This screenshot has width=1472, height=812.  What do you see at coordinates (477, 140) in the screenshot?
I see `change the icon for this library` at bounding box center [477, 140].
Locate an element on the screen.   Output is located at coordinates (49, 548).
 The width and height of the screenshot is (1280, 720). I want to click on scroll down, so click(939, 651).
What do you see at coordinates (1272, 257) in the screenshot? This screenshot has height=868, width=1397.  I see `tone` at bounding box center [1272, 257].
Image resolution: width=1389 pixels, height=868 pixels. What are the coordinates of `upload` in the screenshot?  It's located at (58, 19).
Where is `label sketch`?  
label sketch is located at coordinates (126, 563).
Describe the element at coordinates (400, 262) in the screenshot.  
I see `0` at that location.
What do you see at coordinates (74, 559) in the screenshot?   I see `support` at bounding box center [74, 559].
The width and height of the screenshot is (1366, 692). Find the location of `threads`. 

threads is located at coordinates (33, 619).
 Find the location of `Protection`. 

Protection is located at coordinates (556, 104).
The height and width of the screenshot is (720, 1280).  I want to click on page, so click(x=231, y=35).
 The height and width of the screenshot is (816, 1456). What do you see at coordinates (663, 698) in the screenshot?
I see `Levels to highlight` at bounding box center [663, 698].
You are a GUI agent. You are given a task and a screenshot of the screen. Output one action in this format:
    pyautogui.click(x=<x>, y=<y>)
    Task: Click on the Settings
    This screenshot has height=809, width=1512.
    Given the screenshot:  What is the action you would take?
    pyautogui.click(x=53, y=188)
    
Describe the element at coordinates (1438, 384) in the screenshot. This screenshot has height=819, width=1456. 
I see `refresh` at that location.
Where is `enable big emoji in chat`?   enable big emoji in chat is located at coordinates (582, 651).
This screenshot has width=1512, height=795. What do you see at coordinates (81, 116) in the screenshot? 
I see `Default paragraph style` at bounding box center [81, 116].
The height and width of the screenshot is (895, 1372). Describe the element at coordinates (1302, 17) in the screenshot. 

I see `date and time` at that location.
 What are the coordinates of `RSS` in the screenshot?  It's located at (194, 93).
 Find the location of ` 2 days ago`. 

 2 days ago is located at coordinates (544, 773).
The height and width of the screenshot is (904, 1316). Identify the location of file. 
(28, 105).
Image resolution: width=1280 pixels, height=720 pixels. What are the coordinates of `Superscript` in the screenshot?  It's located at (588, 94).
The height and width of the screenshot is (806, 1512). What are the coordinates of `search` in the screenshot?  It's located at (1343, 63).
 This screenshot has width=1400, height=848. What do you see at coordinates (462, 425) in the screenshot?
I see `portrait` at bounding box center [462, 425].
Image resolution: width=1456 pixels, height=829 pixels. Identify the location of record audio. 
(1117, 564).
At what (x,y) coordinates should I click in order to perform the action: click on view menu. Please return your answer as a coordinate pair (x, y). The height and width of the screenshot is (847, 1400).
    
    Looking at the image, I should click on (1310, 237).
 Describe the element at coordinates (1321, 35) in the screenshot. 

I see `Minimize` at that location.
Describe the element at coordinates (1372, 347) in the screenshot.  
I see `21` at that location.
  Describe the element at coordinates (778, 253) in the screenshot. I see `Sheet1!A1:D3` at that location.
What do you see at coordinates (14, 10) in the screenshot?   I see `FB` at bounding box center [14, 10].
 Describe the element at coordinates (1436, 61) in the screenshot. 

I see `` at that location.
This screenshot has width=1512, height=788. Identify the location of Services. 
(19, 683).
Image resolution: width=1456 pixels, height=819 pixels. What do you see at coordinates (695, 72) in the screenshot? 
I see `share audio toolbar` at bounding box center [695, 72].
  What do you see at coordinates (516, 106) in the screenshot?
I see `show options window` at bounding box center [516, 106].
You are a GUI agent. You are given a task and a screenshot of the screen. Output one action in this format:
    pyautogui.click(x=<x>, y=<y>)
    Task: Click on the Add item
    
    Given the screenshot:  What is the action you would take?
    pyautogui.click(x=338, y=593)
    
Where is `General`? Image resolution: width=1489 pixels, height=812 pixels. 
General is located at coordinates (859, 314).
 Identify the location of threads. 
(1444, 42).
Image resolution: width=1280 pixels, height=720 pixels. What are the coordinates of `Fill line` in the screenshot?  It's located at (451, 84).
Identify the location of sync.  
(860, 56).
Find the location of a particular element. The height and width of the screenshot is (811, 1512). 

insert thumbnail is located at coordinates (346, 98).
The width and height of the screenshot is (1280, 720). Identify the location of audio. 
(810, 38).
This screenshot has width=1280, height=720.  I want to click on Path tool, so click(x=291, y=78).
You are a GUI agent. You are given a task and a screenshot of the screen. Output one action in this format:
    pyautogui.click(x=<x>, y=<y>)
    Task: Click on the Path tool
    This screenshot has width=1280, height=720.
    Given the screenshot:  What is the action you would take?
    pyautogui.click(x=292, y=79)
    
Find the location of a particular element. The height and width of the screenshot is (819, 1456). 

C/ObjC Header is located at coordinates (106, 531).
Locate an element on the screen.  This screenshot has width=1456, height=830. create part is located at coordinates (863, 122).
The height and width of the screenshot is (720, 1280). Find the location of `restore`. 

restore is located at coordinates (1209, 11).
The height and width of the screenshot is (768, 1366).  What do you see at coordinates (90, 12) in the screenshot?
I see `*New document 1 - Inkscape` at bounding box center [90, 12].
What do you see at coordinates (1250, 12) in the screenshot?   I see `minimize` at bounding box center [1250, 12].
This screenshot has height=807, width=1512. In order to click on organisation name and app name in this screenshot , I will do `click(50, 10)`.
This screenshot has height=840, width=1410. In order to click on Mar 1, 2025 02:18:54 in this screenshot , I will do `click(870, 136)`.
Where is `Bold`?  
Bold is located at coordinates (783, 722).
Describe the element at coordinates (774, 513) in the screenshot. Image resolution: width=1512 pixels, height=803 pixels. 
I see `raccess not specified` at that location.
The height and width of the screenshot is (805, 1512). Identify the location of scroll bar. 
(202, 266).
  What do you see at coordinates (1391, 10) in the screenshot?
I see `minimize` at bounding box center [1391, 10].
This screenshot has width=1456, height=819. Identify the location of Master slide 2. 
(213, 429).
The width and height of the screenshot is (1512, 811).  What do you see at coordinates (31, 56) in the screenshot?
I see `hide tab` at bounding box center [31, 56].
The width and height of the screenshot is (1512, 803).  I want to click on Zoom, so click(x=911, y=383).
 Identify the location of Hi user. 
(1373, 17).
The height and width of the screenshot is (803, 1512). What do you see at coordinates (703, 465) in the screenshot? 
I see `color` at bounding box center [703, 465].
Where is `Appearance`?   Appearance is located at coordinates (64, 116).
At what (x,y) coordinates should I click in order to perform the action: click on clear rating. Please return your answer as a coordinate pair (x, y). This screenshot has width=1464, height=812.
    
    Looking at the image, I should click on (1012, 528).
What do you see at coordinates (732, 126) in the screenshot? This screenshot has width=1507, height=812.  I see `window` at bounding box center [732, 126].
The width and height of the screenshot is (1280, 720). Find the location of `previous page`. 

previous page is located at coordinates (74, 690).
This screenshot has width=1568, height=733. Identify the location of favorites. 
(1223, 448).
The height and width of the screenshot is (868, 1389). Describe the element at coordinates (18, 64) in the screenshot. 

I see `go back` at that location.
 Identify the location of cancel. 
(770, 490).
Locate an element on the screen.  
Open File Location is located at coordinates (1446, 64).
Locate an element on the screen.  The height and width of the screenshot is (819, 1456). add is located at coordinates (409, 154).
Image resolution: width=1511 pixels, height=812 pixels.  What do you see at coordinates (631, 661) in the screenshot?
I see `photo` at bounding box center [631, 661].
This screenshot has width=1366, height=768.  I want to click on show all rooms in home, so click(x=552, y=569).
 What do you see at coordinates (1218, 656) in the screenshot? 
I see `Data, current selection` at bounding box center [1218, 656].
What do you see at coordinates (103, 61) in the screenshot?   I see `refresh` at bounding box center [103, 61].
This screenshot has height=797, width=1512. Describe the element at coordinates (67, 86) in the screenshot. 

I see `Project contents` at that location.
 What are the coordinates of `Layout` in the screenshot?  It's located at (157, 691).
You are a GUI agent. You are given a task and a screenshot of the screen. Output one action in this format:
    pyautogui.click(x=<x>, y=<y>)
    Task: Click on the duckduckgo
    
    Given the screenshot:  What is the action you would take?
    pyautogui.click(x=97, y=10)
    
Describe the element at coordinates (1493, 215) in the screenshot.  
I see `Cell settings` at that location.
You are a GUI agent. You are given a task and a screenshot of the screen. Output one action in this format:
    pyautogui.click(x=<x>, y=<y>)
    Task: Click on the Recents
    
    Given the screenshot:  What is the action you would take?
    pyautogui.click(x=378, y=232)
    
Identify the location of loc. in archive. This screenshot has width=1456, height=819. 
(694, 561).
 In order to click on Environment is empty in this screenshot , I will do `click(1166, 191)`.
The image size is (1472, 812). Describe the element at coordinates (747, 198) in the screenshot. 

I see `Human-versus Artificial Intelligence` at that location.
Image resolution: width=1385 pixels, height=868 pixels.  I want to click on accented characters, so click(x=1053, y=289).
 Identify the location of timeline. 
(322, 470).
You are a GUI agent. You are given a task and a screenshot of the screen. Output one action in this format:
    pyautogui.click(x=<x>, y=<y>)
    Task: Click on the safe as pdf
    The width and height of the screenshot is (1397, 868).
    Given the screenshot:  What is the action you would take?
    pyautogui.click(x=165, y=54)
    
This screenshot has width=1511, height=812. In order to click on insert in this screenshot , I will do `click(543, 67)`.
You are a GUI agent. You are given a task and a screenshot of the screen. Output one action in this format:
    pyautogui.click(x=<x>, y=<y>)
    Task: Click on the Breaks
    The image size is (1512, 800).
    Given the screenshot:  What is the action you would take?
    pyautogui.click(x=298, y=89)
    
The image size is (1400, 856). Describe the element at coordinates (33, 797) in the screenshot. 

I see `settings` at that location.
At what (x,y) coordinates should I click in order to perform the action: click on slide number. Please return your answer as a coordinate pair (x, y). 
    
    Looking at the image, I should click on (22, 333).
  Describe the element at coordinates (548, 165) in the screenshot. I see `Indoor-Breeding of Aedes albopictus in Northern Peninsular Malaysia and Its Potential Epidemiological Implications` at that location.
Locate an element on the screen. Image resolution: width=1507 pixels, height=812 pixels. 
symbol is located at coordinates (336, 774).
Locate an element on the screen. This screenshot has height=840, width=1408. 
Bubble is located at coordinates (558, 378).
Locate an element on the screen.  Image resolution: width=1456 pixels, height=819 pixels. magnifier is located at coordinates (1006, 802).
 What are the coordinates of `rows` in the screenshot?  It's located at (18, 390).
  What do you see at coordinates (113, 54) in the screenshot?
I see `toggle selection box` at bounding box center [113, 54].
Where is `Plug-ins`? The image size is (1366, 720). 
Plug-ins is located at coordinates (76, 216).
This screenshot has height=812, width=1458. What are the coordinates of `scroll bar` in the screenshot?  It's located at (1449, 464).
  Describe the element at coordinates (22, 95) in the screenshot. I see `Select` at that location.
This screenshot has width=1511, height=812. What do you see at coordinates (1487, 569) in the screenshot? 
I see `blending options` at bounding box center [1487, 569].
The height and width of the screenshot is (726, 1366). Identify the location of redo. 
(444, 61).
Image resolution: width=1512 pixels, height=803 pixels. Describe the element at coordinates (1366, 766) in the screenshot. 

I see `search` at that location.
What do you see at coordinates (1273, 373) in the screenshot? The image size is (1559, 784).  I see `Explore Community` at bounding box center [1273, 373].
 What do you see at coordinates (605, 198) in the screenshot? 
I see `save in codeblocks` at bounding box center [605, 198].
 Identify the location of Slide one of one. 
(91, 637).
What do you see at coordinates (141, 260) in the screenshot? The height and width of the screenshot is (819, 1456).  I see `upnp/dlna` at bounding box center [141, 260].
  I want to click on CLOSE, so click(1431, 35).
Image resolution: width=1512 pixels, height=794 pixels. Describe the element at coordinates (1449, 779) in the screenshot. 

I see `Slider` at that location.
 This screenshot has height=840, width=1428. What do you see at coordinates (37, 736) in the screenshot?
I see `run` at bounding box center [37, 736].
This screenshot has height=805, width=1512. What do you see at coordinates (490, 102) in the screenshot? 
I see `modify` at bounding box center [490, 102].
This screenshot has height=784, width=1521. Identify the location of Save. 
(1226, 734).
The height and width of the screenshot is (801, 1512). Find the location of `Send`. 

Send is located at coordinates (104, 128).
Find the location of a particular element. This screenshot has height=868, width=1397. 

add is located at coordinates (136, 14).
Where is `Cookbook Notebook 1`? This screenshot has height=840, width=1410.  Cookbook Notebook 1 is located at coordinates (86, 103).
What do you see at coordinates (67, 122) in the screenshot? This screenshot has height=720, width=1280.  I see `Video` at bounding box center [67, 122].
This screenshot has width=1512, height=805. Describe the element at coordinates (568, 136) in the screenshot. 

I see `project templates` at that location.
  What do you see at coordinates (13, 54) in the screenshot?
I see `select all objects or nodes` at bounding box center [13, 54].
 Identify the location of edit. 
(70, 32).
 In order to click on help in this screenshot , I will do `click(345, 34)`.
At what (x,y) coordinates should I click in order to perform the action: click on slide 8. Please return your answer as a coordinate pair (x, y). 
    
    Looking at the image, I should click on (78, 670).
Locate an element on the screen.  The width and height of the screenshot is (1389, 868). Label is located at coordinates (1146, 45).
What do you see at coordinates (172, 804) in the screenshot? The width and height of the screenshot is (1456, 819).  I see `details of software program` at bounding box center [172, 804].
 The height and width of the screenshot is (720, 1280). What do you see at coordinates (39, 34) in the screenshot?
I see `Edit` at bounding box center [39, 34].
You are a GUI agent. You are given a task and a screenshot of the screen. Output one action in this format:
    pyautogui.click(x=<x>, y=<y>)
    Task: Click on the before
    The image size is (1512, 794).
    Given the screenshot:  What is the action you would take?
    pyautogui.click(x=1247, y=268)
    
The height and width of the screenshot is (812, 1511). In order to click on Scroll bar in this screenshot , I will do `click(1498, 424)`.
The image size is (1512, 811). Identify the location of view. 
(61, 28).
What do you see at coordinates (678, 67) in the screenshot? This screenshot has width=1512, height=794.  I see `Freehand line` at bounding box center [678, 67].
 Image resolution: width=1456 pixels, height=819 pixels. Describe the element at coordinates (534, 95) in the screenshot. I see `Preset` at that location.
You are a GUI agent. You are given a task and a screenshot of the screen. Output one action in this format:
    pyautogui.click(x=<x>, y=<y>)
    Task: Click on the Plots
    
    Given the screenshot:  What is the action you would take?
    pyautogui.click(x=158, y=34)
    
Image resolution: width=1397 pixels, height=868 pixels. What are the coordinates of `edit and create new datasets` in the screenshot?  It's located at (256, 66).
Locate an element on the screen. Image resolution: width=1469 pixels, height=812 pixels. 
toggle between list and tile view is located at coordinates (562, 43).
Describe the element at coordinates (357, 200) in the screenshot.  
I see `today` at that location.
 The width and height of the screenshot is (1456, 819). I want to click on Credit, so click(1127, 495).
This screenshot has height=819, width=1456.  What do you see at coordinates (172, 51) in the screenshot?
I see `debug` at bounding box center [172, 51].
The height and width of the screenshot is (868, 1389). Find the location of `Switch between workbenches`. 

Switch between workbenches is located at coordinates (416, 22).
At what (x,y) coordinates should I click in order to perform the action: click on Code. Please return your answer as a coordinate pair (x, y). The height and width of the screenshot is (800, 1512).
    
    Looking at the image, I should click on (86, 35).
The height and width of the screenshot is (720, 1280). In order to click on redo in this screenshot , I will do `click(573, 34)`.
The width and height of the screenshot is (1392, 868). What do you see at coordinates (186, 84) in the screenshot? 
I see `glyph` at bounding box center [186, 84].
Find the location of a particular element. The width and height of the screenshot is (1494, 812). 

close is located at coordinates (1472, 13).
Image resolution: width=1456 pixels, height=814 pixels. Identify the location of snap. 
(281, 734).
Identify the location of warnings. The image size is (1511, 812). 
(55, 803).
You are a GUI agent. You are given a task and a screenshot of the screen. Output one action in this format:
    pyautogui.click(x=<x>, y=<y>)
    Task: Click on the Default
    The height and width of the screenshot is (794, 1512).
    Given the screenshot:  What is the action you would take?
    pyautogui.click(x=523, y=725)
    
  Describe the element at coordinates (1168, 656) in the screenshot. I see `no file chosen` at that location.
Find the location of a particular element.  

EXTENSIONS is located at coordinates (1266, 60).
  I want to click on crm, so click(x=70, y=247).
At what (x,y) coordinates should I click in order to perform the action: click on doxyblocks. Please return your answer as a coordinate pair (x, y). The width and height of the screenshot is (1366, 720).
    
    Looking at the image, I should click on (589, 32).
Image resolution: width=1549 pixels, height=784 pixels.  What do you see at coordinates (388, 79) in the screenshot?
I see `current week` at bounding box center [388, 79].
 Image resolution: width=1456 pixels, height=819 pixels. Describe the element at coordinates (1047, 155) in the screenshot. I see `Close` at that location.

═══

= WHAT THE TASK ASKS =
Reproduce the items above verbatim, from the line that contains "The height and width of the screenshot is (726, 1366)." through the line that contains "center [605, 198].", including both of those lines.

= REPLY =
The height and width of the screenshot is (726, 1366). Identify the location of redo. 
(444, 61).
Image resolution: width=1512 pixels, height=803 pixels. Describe the element at coordinates (1366, 766) in the screenshot. 

I see `search` at that location.
What do you see at coordinates (1273, 373) in the screenshot? The image size is (1559, 784).  I see `Explore Community` at bounding box center [1273, 373].
 What do you see at coordinates (605, 198) in the screenshot? 
I see `save in codeblocks` at bounding box center [605, 198].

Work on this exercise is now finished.